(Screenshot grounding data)
★ ★ ★ ★ ★ ★ ★
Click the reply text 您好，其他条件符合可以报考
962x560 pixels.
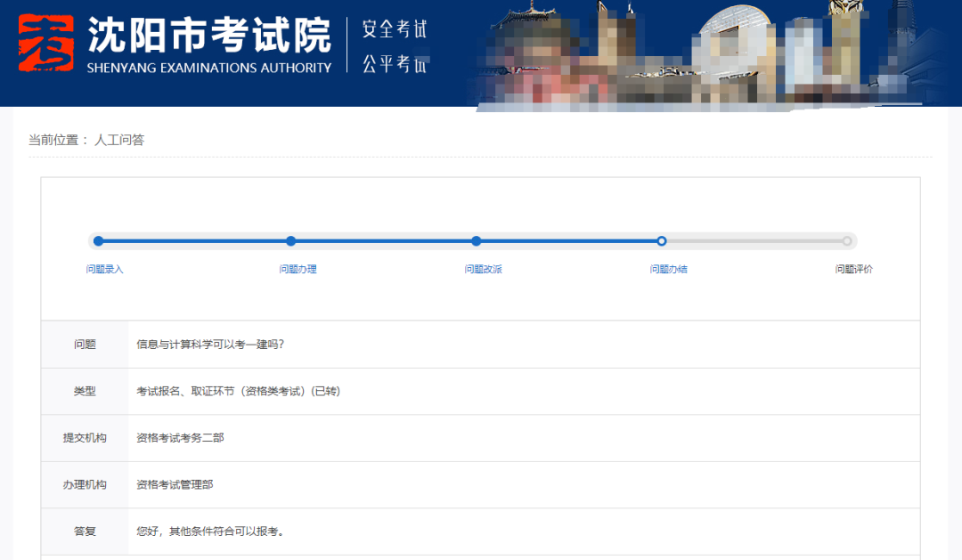coord(210,532)
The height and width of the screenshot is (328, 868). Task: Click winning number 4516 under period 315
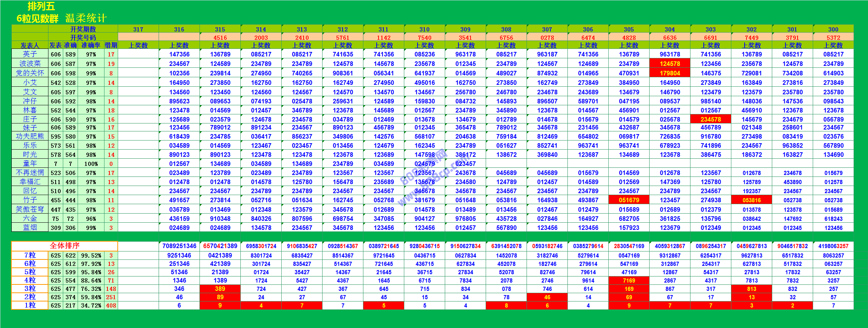pos(220,37)
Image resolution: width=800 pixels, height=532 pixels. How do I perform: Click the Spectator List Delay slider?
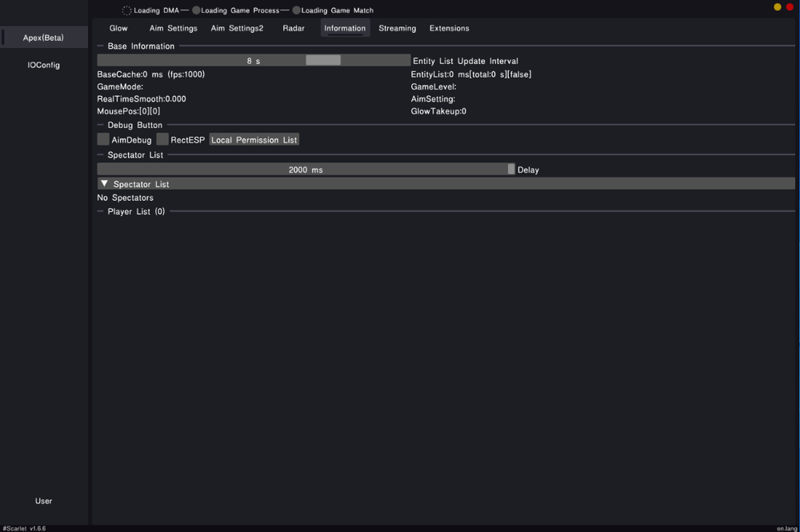(x=306, y=170)
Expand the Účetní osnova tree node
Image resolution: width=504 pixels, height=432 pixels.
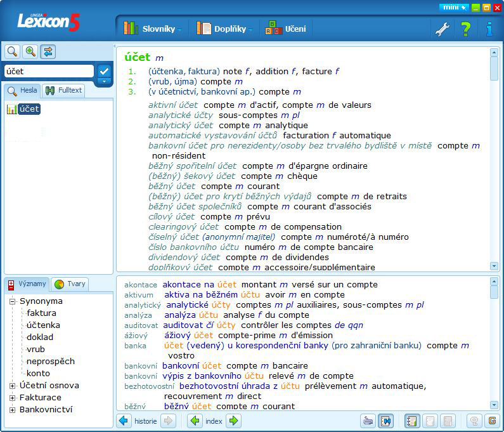(12, 386)
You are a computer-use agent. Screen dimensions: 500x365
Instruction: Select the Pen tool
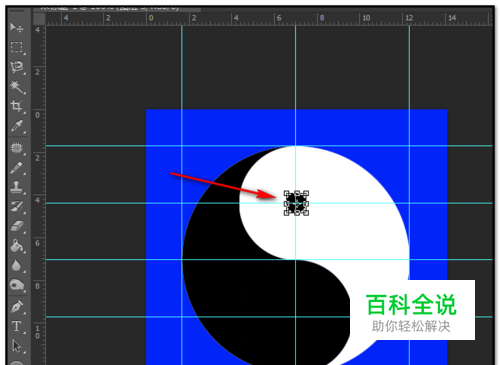coord(16,307)
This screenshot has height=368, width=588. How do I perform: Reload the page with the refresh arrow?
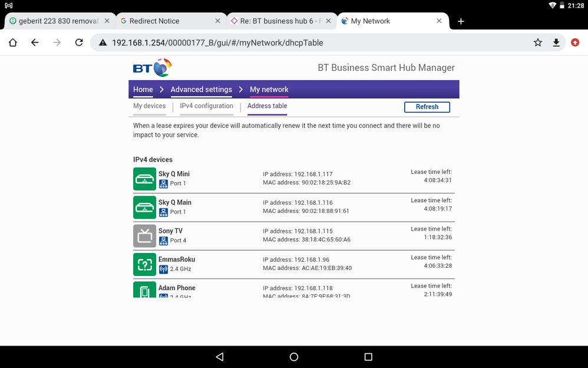point(79,42)
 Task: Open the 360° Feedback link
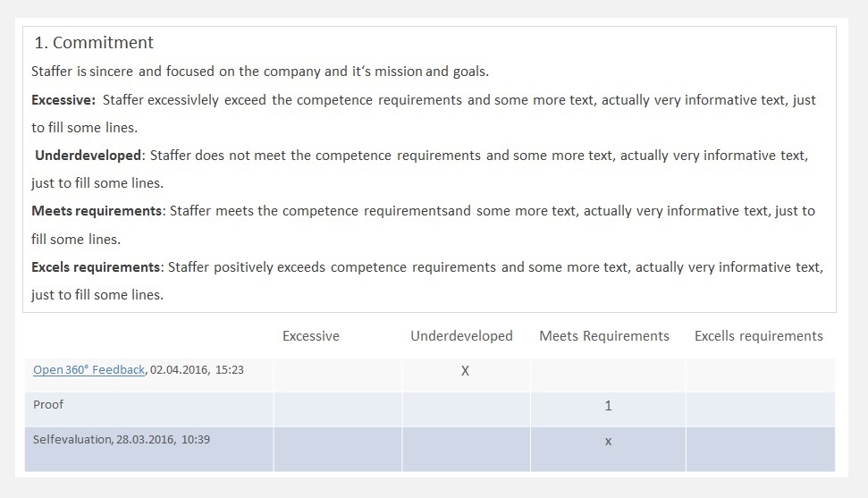click(x=88, y=369)
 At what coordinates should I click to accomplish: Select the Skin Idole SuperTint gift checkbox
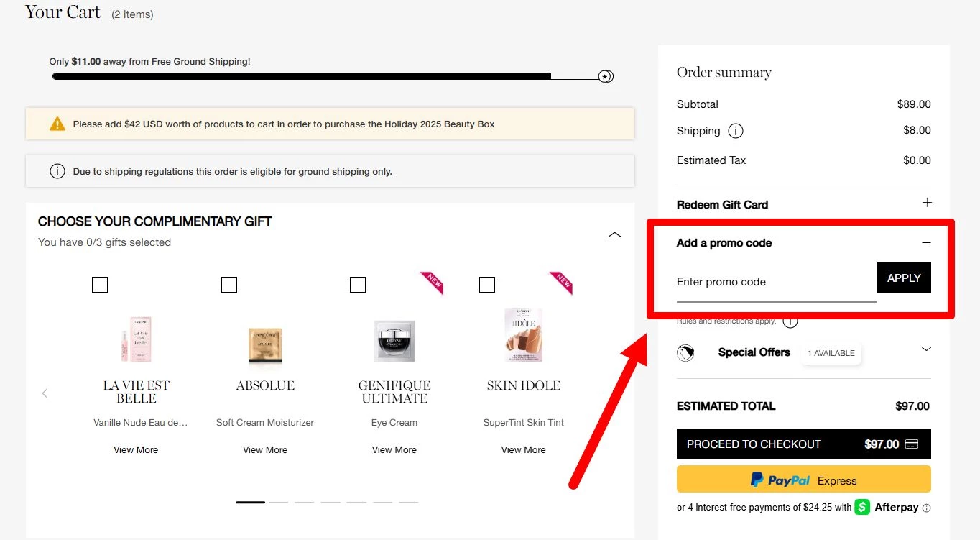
★ ★ ★ ★ ★ ★ ★
TASK PROMPT ▸ From the line containing "Instruction: Select the Pen tool" through the end of the entries, quote each line exactly and nothing else, excluding all pictures.

ANSWER BOX ▸
Instruction: Select the Pen tool
coord(16,307)
This screenshot has height=368, width=588. How do I perform: Reload the page with the refresh arrow?
point(79,42)
 Task: Open the 360° Feedback link
click(x=88, y=369)
 At what coordinates should I click to accomplish: Select the Skin Idole SuperTint gift checkbox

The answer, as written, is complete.